Nouveau portrait de notre série dédiée aux Femmes et aux Hommes qui se sont engagés en tant que commissaire de justice (ex-huissier de justice).

Pas une semaine ne passe sans que l’on entende les termes “Web 3”, “blockchain”, “métavers”. Nous nous sommes donc posés la question de l’évolution de la profession des commissaires de justice dans ce futur (très) proche.

Cet article n’a pas vocation à promouvoir une étude en particulier, mais à mettre en lumière ces personnes qui se passionnent pour de nombreux sujets, au-delà de leur cœur de métier. 

Nous avons la chance aujourd’hui d’échanger avec un commissaire de justice, nommé depuis 2010. Après s’être intéressé à la blockchain pour son activité en 2019, il a été sollicité par un projet européen (Logion), afin de réfléchir à la sécurisation des transactions grâce à la blockchain. Il prend le temps aujourd’hui de vulgariser avec nous le sujet du Web 3 et des enjeux qu’il pourrait représenter pour la profession des huissiers de justice.

 

Web 1, 2, 3 : de quoi parle-t-on ?

Avant d’aborder les enjeux liés à ces nouvelles technologies, il est important de comprendre le sujet.

Si l’on peut résumer le Web 1 à l’internet de l’information brute, le Web 2, dans lequel nous sommes actuellement, a permis de faire émerger ce qu’on appelle également le web social, celui des interactions entre les utilisateurs, avec les réseaux sociaux notamment.

Le Web 3 se définit comme l’internet des transactions et des paiements en ligne par chaîne de blocs (blockchain), un internet décentralisé qui permette de sécuriser un historique (objet de la transaction, identité des parties, etc.). La blockchain permet donc d’apporter un certificat avec une empreinte numérique à une transaction.

Les empreintes numériques Blockchain ont aujourd’hui le statut de « commencement de preuve par écrit » auprès des tribunaux français, ce qui est une évolution très positive.

 

“La sécurité juridique, on la confère à nos actes et c’est une sécurité technique que l’on apporte en complément, en utilisant la blockchain.”

 

L’utilisation de la blockchain est encore peu développée aujourd’hui dans la profession des commissaires de justice. Beaucoup y pensent, mais peu la mettent en place dans leur étude, car cela peut vite devenir coûteux.

Mais pour notre portrait du mois, la sécurisation des transactions par la blockchain deviendra un passage obligé. “Pour moi, on utilisera tous la blockchain sans même s’en rendre compte.”

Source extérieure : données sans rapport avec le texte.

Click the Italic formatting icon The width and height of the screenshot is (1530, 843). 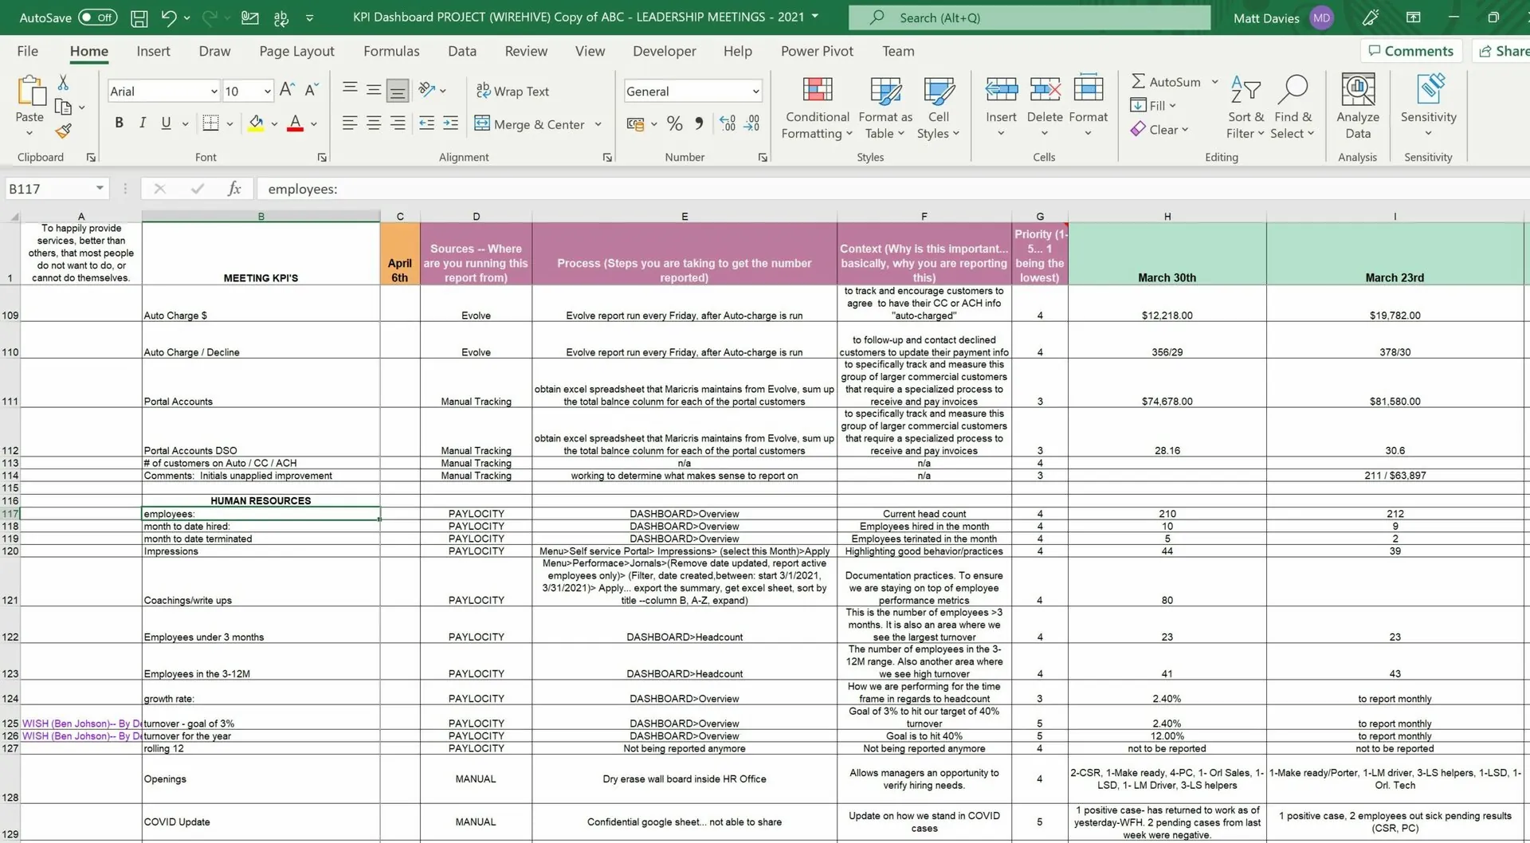point(142,123)
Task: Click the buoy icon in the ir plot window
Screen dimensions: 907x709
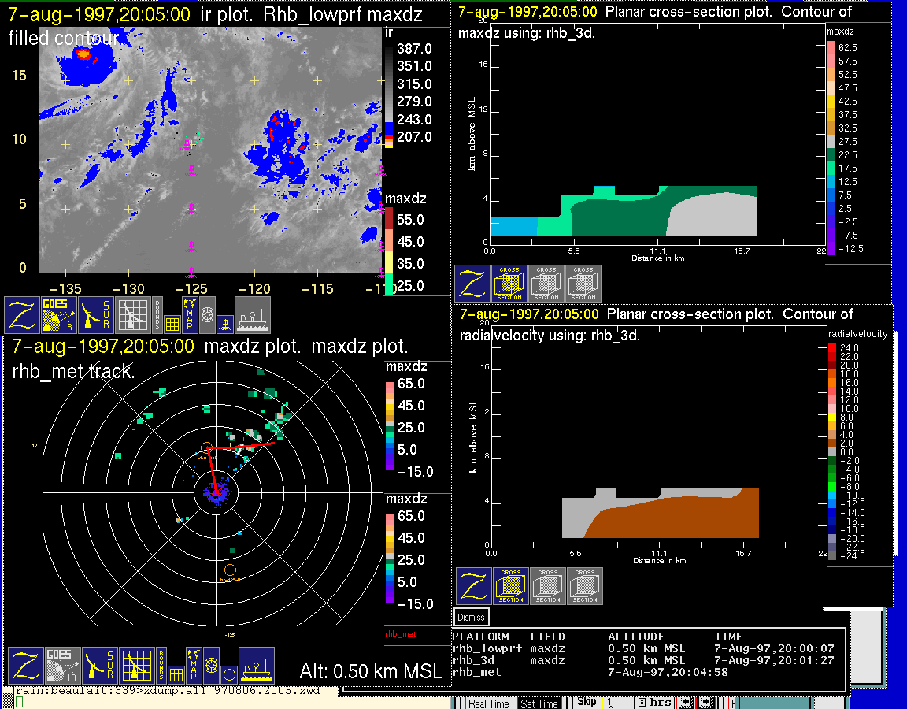Action: [x=226, y=323]
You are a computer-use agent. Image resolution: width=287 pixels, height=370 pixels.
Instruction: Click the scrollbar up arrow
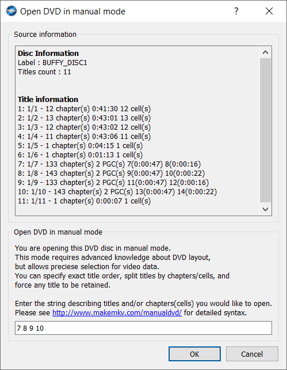tap(265, 52)
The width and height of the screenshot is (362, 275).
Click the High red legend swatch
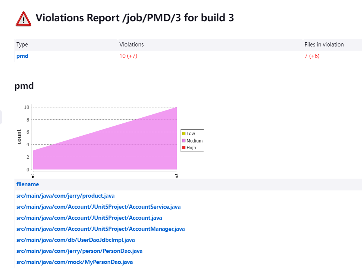(184, 147)
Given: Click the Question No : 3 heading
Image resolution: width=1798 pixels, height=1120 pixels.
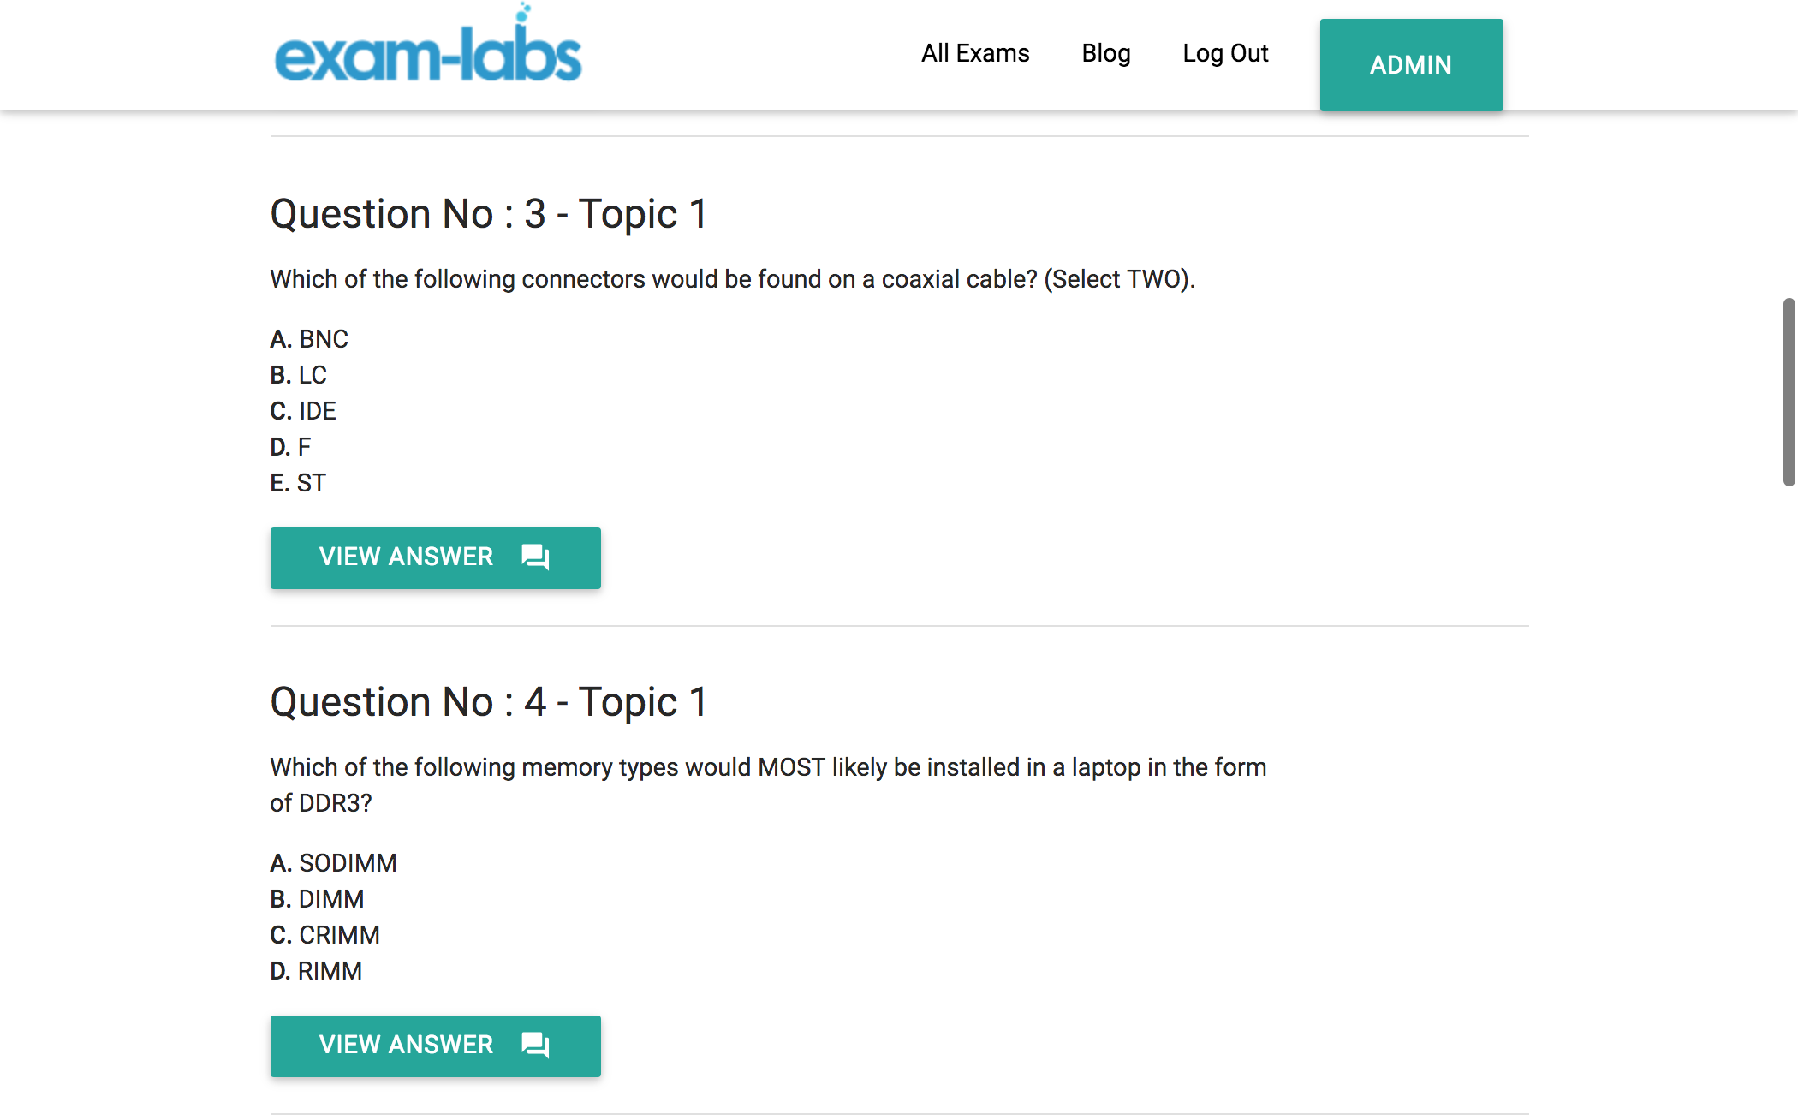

Au-delà de l’enjeu de vulgarisation et d’appropriation au sein de la profession, il y a également un gros travail de pédagogie à mener auprès des justiciables, qui restent les clients des huissiers de justice. Même s’il utilise la blockchain de façon encore ponctuelle aujourd’hui dans son étude, il explique à ses clients l’importance de ce fonctionnement afin de leur faire comprendre l’enjeu de sécurité technique et juridique.

 

Une technologie déjà appliquée dans d’autres secteurs

Certains ont compris très tôt l’intérêt de sécurisation des données via la blockchain, notamment en utilisant la procédure que l’on appelle “KYC” pour Know your client, qui consiste à vérifier l’identité et l’intégrité de ses clients. Ce processus a pour objectif de prévenir la fraude, le blanchiment ou la corruption par exemple.

Certains secteurs, où l’importance de la propriété intellectuelle est primordiale, ont donc compris l’intérêt de la blockchain pour consolider leur process.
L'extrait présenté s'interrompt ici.